Written instruction: Return everything in the Atmel earnings remarks from "Looking at the" down to "a onetime benefit.", copied word for word.

Quoted passage:
====================

As a leader in metal mesh technology, with strong IP and manufacturing expertise, Atmel stands to significantly benefit from the adoption of metal mesh technology in the overall growth of the touch sensor market. While the XSense revenue ramp has been slower than anticipated, customer design activity is steadily increasing and we anticipate multiple new designs, including with additional Tier 1 customers who will roll out throughout the year. We expect a substantial number of these new designs will take advantage of the unique features of our technology, including narrow bezels, wider thinner stack-ups, curved surfaces and faster touch response.

Looking at the RF and Automotive business segment, revenue of $49 million in the fourth quarter of 2013 was up 9% sequentially and up 24%, as compared to the fourth quarter of 2012. We had strong sales across most product lines with significant strength in our high-voltage products during the fourth quarter. We also have last-time buys on certain products, which improves -- which provided a onetime benefit.

====================

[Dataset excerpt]
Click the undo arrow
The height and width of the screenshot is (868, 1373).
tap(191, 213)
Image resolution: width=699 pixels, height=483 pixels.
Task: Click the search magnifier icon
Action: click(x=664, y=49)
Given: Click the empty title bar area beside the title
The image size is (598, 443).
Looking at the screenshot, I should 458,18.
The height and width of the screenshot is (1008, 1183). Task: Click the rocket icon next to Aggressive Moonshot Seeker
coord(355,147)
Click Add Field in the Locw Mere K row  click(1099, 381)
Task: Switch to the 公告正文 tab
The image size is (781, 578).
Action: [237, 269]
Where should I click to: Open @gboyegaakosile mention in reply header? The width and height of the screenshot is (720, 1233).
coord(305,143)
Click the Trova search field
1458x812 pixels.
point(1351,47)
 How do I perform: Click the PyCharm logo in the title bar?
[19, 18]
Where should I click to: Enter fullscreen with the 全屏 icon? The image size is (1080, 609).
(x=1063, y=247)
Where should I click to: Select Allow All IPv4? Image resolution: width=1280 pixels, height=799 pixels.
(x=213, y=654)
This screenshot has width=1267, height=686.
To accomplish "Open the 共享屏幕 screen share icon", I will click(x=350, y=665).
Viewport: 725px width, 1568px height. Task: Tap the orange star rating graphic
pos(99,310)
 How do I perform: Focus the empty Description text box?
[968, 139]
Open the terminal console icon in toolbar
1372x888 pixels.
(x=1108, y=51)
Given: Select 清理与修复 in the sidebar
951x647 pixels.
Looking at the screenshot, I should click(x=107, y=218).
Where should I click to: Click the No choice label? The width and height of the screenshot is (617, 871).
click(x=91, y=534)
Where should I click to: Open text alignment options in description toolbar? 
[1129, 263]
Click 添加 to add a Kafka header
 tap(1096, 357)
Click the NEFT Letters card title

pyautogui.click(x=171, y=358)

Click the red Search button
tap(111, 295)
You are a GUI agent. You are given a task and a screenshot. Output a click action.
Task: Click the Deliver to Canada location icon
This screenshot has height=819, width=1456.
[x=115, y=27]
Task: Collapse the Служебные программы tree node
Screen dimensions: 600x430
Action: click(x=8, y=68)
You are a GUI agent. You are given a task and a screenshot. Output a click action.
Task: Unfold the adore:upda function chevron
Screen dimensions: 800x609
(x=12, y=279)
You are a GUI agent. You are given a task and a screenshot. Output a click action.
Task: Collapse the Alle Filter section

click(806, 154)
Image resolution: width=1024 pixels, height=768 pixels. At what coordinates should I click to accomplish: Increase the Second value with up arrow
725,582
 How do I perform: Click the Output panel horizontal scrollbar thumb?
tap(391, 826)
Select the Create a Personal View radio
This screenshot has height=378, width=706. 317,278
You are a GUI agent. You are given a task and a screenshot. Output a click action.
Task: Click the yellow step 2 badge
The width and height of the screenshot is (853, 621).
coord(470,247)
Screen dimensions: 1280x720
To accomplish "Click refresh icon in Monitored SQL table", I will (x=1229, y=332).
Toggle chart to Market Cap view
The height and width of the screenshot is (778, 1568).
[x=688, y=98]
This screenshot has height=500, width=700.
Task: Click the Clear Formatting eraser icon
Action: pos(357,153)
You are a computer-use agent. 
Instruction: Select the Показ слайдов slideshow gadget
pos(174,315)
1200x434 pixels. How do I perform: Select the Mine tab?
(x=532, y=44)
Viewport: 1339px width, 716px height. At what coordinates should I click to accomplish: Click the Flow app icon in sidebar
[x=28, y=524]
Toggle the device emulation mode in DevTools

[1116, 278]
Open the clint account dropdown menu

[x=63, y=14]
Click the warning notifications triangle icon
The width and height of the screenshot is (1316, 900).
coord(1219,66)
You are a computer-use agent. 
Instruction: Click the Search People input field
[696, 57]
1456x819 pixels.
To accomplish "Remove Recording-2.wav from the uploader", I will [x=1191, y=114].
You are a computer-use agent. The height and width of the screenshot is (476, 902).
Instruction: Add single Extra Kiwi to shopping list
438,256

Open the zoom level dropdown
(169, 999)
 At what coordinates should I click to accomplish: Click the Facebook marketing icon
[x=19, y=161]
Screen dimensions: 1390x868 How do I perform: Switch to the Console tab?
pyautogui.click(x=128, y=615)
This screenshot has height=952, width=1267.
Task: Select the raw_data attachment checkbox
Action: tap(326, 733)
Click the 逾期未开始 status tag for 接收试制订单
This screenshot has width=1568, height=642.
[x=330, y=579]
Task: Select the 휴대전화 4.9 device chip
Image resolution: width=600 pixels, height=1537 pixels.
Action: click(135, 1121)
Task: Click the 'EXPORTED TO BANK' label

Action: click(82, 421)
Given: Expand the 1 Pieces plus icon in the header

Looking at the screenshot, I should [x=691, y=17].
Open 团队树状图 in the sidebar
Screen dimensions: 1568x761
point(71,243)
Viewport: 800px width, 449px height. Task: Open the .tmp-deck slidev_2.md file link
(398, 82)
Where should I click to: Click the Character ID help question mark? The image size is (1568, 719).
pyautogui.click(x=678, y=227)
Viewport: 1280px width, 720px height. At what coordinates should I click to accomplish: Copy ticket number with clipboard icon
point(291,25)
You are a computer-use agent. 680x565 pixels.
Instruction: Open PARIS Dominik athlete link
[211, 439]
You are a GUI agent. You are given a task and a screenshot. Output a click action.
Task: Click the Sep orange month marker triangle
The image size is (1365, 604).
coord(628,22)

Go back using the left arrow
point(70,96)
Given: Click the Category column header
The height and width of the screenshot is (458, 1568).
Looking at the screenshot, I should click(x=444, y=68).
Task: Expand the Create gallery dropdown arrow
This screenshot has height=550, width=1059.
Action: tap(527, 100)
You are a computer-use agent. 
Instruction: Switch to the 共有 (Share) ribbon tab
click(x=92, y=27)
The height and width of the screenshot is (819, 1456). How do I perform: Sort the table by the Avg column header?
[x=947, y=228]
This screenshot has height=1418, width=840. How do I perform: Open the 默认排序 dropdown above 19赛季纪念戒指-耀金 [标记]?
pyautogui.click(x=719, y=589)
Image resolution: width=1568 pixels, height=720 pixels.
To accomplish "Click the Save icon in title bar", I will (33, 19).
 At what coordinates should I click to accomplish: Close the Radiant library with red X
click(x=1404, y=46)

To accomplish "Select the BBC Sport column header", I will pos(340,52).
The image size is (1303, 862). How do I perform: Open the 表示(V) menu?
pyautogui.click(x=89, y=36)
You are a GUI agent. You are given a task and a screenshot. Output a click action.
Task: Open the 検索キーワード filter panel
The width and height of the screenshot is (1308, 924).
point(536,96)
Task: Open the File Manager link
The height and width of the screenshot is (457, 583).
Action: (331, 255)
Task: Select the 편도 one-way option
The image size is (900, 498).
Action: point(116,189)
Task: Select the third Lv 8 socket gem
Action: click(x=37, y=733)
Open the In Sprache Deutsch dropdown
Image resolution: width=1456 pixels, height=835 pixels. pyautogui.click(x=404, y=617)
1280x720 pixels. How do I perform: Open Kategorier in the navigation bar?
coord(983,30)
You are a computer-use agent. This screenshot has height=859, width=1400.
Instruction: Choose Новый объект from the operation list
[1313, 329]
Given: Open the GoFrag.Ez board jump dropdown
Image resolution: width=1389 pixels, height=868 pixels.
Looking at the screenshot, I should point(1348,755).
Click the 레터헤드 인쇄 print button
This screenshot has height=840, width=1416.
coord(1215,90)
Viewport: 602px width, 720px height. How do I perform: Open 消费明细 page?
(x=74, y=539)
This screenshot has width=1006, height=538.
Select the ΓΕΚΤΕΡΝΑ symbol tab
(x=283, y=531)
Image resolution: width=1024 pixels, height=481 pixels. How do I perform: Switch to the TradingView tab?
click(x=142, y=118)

====================

Written reply:
Looking at the RF and Automotive business segment, revenue of $49 million in the fourth quarter of 2013 was up 9% sequentially and up 24%, as compared to the fourth quarter of 2012. We had strong sales across most product lines with significant strength in our high-voltage products during the fourth quarter. We also have last-time buys on certain products, which improves -- which provided a onetime benefit.